Almost, because as a human species, we still have the ability to (re)act. We can still decide to turn things around and tackle the enormous plastic soup we’re being faced with. Sure, what’s already been produced won’t go away. Unless we burn it – which certainly won’t help our climate crisis – the only thing we can do is to keep on recycling it over and over again. But what hasn’t been manufactured yet shouldn’t be.
More and more people are realising this and are therefore taking matters into their own hands. Whatever the scale you’re working on, every little effort counts. Maybe you’re just an individual who refuses to continue purchasing anything packed in plastic. Maybe you’ve got a small business and you’re consequently opting for more ecological options. Or maybe you’re a government and you can take things to the next level by defending the ban of plastics on a national scale.
That’s exactly what Canada is about to do, at least when it comes to single-use plastics, which, according to Sarah King, head of Greenpeace Canada’s oceans and plastics campaign, isn’t nearly enough.

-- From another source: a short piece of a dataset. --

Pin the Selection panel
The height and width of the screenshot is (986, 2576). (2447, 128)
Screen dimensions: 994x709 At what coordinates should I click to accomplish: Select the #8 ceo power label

We still aren’t even at the starting line. The government needs to shift into high gear by expanding the ban list and cutting overall plastic production. Relying on recycling for the other 95% is a denial of the scope of the crisis.Sarah King said in a statement
Latest country to join the plastic-free mission
But that doesn’t take away the fact that it’s a beginning. Canada certainly isn’t the first country to opt for a single-use plastic-free society. France, Spain, The Netherlands and the United Kingdom are just a few of the countries who’ve opened the way towards the – not necessarily popular – measure. But Canada is in fact the latest country to join that list and will be prohibiting the manufacture and import of single-use plastics from December 2022 onwards. However, businesses will still be able to sell their stock until one year later, or December 2023. As a third step in the banning-plan, Canadian factories will no longer be able to export single-use plastics anymore either from December 2025 onwards. By doing so, the country hopes to be able to influence the plastic problem on a more global scale as well.
“By the end of the year, you won’t be able to manufacture or import these harmful plastics. After that, businesses will begin offering the sustainable solutions Canadians want, whether that’s paper straws or reusable bags,” Steven Guilbeault, the Federal Minister of Environment and Climate Change, said in a statement.
With these new regulations, we’re taking a historic step forward in reducing plastic pollution, and keeping our communities and the places we love clean.Steven Guilbeault, Federal Minister of Environment and Climate Change
So, what exactly will be forbidden when it comes to single-use plastic? Checkout bags, cutlery, plates and bowls, stirring sticks, ring carriers such as those placed around drinks cans and most straws will no longer be allowed to be produced or sold. Some medical equipment, however, is exempt from the ban.
Over the next 10 years, this ban will result in the estimated elimination of over 1.3 million tonnes of plastic waste and more than 22,000 tonnes of plastic pollution. That’s equal to a million garbage bags full of litter. More details here: https://t.co/wEUHNriWDM— Justin Trudeau (@JustinTrudeau) June 20, 2022
Prime Minister Justin Trudeau previously promised in 2019 to phase out single-use plastics in his country. Every year about 15 million shopping bags and 16 million straws are being used and thrown away in Canada. Meaning the new measure could, according to estimations, prevent more than 1.3 million tons of hard-to-recycle plastic waste over the next decade. Good news now that we’re quickly discovering that micro-plastics, a direct consequence of the poorly-handled plastic waste on our planet, have made their way to some of the most remote locations on Earth – including the Mount Everest.